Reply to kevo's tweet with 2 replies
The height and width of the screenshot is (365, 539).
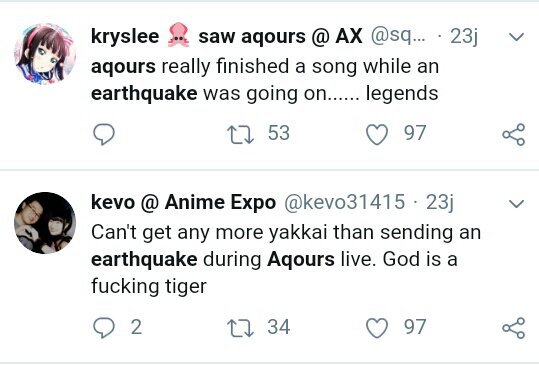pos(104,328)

...

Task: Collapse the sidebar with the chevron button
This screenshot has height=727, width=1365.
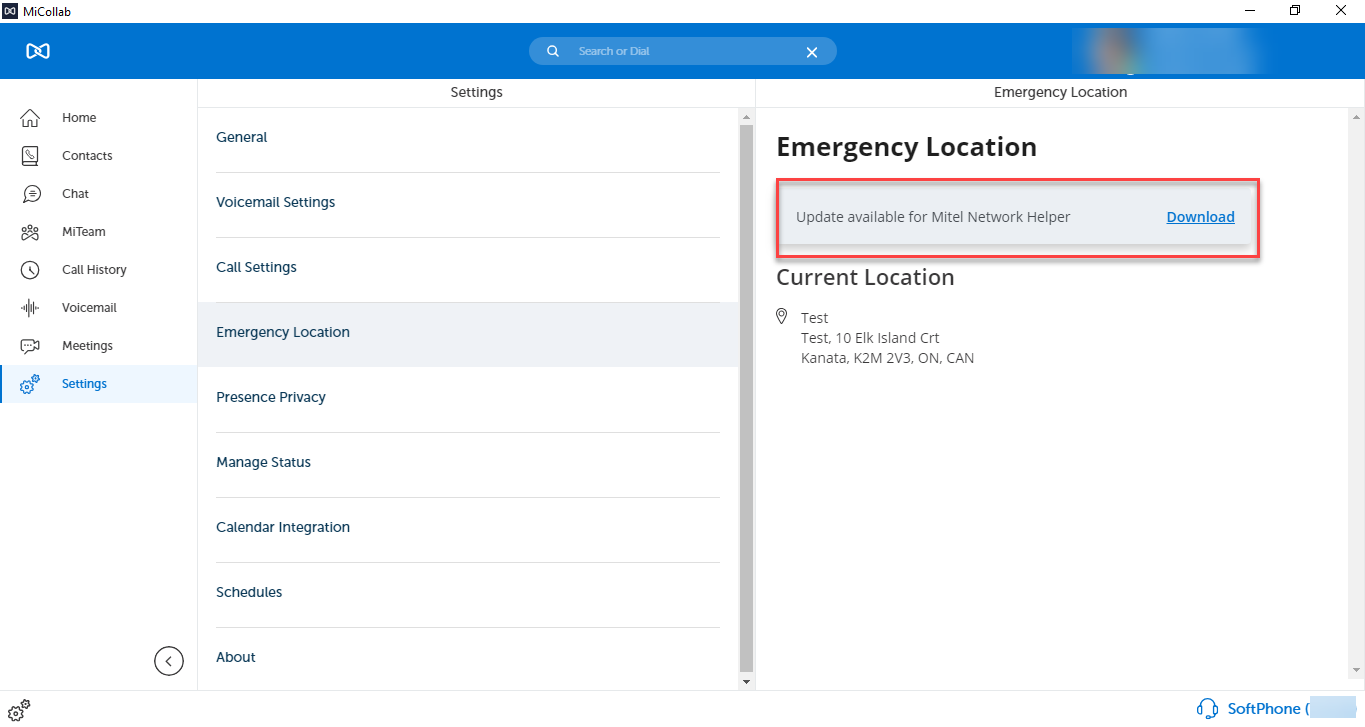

---

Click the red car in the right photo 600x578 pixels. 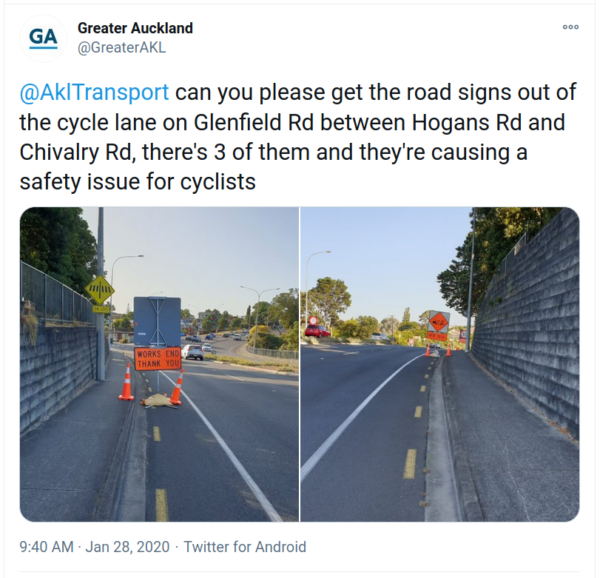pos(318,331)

WORK TO BE COMPLETED ->
Go over the listing above and copy out each line that includes "with".

TASK ANSWER ->
Reply to kevo's tweet with 2 replies
Task: Collapse the sidebar with the chevron button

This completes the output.